(FRAGMENTO DEL TEXTO):
Entrevista a Diego Reis








DIEGO RODRÍGUEZ REIS es lector, escritor, editor―corrector y profesor. 
Ha publicado: El charco eterno (Cuentos, El camarote Ediciones, 2009); Lo levemente ajeno (Poemas, El Suri Porfiado Ediciones, 2013); Correspondencias secretas (Cuentos, Mención Especial Certamen Nacional de Cuento “Alfredo Busch”, Ediciones Del Dock, 2015; reedición digital Castro & Sahilices Editores, 2022); La anchura y la llanura (Poemas, Mención Especial Certamen Nacional de Poesía Fundación Acero, Ediciones Patagonia Escrita, 2018); Ruido blanco (Novela, en coautoría con Facundo Bocanegra, Ediciones De La Grieta, 2019); La forma del amor (Cuentos, Tercer Premio Fondo Nacional de las Artes, Espacio Hudson Ediciones, 2022); Hijo del instante (Novela, en coautoría con Cecilia Fresco, Ediciones De La Grieta―Vela Al Viento Ediciones, 2022); El deshacedor (Cuentos, Ediciones De La Grieta, 2022). 
Ha participado (como autor, corrector o editor) en más de cincuenta obras literarias, de ficción y no ficción. Ha sido jurado de diversos certámenes y convocatorias, entre ellas las de la Editora Municipal Bariloche, el Fondo Editorial Rionegrino, la Editorial Cultural Tierra del Fuego y el Premio Internacional Itaú de Cuento Digital.
Formó parte de la Comisión del Centro Editor de San Martín de los Andes (2016-2019). Desde el 2021, integra la Comisión Directiva del Fondo Editorial Neuquino.
Actualmente, prepara la edición de El lector constante, selección de sus artículos, notas y prólogos del período 2001–2023. Dirige, junto a Cecilia Fresco, el sitio La Zona – Crítica y Ficción

1―¿Cuál es el origen de tu fascinación por la literatura?
―La verdad es que en los limites de mi memoria ya estoy fascinado con los libros. De chico, agarraba libros e intentaba leerlos, pensaba que si lo intentaba, podía llegar a leer. Cuando efectivamente, aprendí a leer y a escribir, fue la revelación de un maravilloso nuevo mundo. Jamás pude dejar de leer y de escribir: puedo pasar días y hasta semanas sin escribir algo estrictamente literario, pero no puedo pasar un día sin leer por lo menos una página. Está bien esa palabra, fascinación: es lo que sigo sintiendo por la literatura.

(TU OBJETIVO): Enumera todos los títulos de los libros que, según la entrevista a Diego Reis, él ha publicado.

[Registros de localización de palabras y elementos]
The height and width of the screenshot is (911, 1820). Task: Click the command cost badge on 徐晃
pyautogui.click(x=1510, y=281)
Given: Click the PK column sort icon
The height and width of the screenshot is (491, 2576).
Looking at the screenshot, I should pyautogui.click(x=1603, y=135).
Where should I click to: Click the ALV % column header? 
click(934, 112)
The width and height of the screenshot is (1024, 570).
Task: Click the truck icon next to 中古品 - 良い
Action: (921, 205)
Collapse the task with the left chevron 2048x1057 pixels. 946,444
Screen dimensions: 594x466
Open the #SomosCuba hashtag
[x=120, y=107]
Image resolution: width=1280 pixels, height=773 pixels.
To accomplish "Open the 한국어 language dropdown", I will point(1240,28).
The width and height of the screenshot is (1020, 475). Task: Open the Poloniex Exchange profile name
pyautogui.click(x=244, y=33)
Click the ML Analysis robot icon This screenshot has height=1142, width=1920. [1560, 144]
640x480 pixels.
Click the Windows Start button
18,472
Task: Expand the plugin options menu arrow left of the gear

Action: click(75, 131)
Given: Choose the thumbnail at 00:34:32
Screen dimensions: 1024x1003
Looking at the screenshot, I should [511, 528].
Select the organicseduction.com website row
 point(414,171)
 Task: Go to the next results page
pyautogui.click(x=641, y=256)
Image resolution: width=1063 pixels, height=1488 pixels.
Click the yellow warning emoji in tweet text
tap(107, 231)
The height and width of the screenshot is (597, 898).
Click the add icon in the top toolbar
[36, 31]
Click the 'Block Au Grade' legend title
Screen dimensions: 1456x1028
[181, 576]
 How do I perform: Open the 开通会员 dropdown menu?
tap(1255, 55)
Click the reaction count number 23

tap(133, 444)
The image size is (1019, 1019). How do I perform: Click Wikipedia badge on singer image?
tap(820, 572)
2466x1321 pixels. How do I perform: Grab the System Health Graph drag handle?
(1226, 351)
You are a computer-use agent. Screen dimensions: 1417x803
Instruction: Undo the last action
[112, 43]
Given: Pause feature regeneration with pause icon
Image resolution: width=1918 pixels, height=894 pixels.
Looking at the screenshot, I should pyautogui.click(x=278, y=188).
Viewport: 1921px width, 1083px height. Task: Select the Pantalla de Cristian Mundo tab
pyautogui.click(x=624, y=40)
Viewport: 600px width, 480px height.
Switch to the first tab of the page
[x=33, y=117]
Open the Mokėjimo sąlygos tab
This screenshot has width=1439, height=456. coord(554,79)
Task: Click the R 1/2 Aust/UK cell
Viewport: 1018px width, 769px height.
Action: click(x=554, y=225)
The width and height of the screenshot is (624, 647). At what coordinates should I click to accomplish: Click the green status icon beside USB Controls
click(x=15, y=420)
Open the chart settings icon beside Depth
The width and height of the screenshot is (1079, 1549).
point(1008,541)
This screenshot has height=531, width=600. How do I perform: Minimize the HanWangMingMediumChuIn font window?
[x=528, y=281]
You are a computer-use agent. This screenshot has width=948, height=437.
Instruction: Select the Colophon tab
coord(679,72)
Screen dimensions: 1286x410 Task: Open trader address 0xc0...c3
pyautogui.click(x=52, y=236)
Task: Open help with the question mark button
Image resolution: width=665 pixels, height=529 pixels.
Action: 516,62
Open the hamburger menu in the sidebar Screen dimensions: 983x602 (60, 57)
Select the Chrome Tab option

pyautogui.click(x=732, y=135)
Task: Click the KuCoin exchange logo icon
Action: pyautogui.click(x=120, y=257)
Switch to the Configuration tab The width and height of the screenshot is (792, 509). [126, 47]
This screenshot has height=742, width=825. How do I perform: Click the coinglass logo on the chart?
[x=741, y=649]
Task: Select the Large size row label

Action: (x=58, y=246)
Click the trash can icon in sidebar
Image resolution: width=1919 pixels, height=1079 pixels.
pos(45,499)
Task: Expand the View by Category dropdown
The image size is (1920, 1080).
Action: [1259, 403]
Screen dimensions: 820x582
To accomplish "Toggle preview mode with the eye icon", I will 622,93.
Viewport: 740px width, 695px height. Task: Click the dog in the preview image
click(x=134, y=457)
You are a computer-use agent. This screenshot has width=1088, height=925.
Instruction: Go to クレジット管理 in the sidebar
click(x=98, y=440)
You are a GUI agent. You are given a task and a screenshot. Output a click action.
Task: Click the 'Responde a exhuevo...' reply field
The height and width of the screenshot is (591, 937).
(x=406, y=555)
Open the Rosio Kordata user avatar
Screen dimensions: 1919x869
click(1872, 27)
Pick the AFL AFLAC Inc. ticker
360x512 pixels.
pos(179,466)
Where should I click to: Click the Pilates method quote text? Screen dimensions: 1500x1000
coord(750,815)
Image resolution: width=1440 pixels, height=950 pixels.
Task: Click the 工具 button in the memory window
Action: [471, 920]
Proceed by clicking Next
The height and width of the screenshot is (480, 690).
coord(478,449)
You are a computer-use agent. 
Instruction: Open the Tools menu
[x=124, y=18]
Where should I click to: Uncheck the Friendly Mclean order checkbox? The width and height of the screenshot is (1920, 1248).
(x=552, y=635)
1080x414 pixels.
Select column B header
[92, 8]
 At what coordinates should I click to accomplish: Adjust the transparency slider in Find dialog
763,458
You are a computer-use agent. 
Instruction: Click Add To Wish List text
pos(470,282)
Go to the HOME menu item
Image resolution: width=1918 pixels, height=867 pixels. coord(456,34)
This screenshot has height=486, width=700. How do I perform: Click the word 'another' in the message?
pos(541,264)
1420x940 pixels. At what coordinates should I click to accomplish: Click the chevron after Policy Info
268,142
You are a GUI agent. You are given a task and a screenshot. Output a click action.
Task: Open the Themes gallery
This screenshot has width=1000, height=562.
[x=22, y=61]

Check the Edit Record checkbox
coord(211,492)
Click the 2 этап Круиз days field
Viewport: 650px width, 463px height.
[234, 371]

(RESPUESTA):
- El charco eterno
- Lo levemente ajeno
- Correspondencias secretas
- La anchura y la llanura
- Ruido blanco
- La forma del amor
- Hijo del instante
- El deshacedor